Medicine has been too successful
People have lost their fear of disease. It only took about two generations without major deadly infections. That comes as a surprise to me. I thought people understood cause and effect. But, no. Apparently, if you’re not in immediate and personal danger of dying, it’s Somebody Else’s Problem. And a SEP field, as Douglas Adams astutely pointed out, is the only proven way to make anything invisible.
Years ago, 1990s?, I read an article about attitudes to vaccination. In places like Bangladesh, where they actually had to contend with actual disease, people were overwhelmingly in favor of it. More than 85% of the respondents were incredulous you could have any other attitude. (This was before extremists started spreading paranoia about Western contamination.) It was only in well-to-do parts of the wealthier countries that people had the luxury of fantasizing about what vaccines would do to their precious bodily fluids.
The loss of healthy fear towards something that can kill you has made too many people incapable of understanding where a lethal threat fits into the scheme of things. You see sentences like, “But the extent of the European lurch toward mandatory measures has also prompted unease and questioning over loss of freedom.”
The mind reels. Do they not understand that your freedom ends where your threat to my life begins?
(Rights, unlike people, are not all equal. Some depend on others. Some are a precondition for everything else. There is not one single freedom that can be enjoyed if you’re dead. Of course it’s more complicated than one right always being first. The link goes on about the intricacies.)
Public health measures to prevent the spread of disease take precedence over people’s convenience every single time.
Mask wearing, social distancing, and temporary lockdowns are all merely inconvenient. There is no, absolutely no, rights-based argument to make against them.
Contact tracing does raise privacy issues. But there again: you can’t enjoy privacy when you’re dead. Privacy is a secondary consideration. It must be respected to the extent possible while the primary public health priorities are achieved. For instance, we’re horrified the government could be using our cell phones for location data to track covid contacts, as they did in South Korea. That is nonsense. Location tracking to save your life is a Good Thing. It should be done from the start to the end of a pandemic. After that the data should be expunged.
What should not be done is using that data to sell us fast food, or to store it forever to target political ads at us, or to deny us jobs based on some AI bullshit model of who we are based on where we’ve been. And yet, we put up calmly with the latter while throwing fits about lifesaving temporary public health tracking. Commercial tracking, which should be illegal, has made us allergic to lifesaving tracking. It’s insane. And I suspect it’s all because we feel powerless against corporations but not the government.
Vaccination is the third major public health measure, and it does intersect with the basic right to control your own body. When two foundational rights conflict — the right not to be harmed and the right to control your own body — then the scale of the harm on each side is important.

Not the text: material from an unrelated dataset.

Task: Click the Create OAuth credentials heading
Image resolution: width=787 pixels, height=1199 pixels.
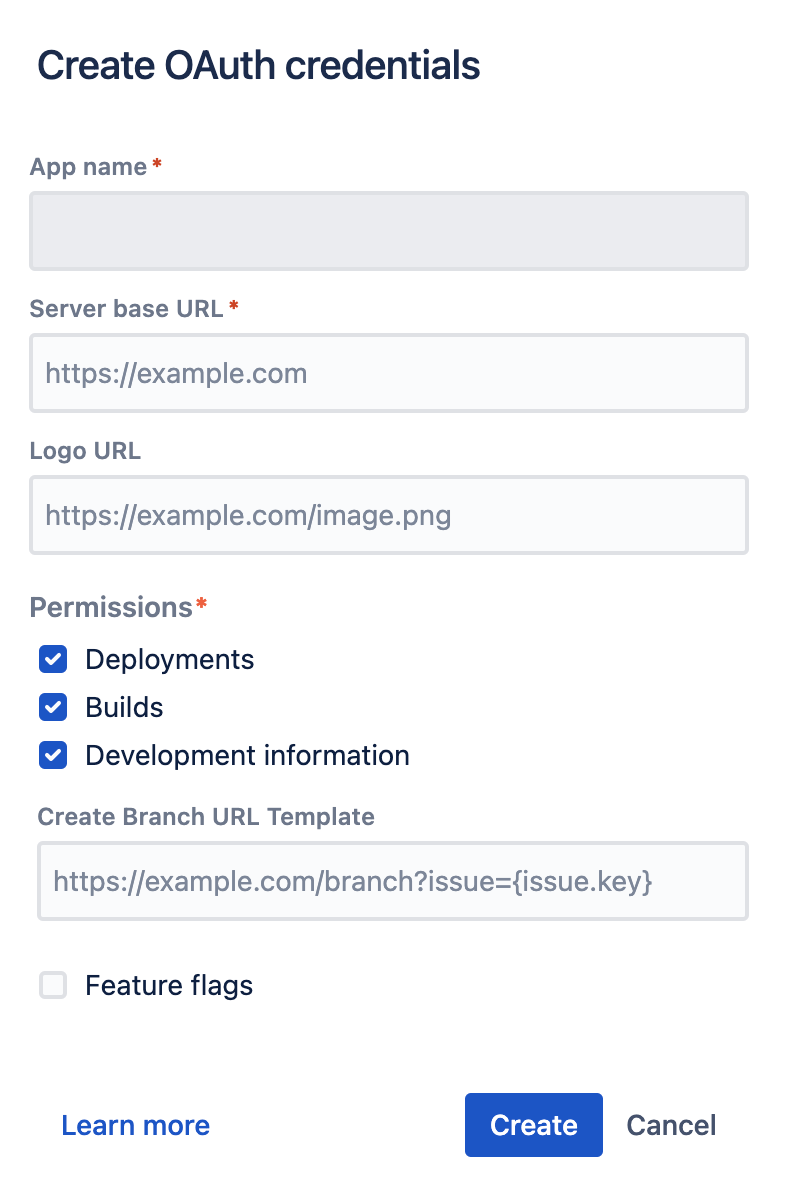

Vaccines can cause nanoscale harm. Things like sore arms, a day of lethargy, or even super-rare blood clots which can be effectively dealt with if doctors know they should look for that. Compared to the megascale harm from disease — death, long term disability, sickness for millions — there is no contest at all . The greatest good of the greatest number is the right criterion to apply when the difference is so stark. Vaccine mandates are justified to bring the cost of non-vaccination home to anti-vaxxers. As are mandates that limit them from any place where they could potentially spread the disease they’ve refused to prevent.
There is zero place for any “unease and questioning over the loss of freedom.” [Ed. note: idiots.]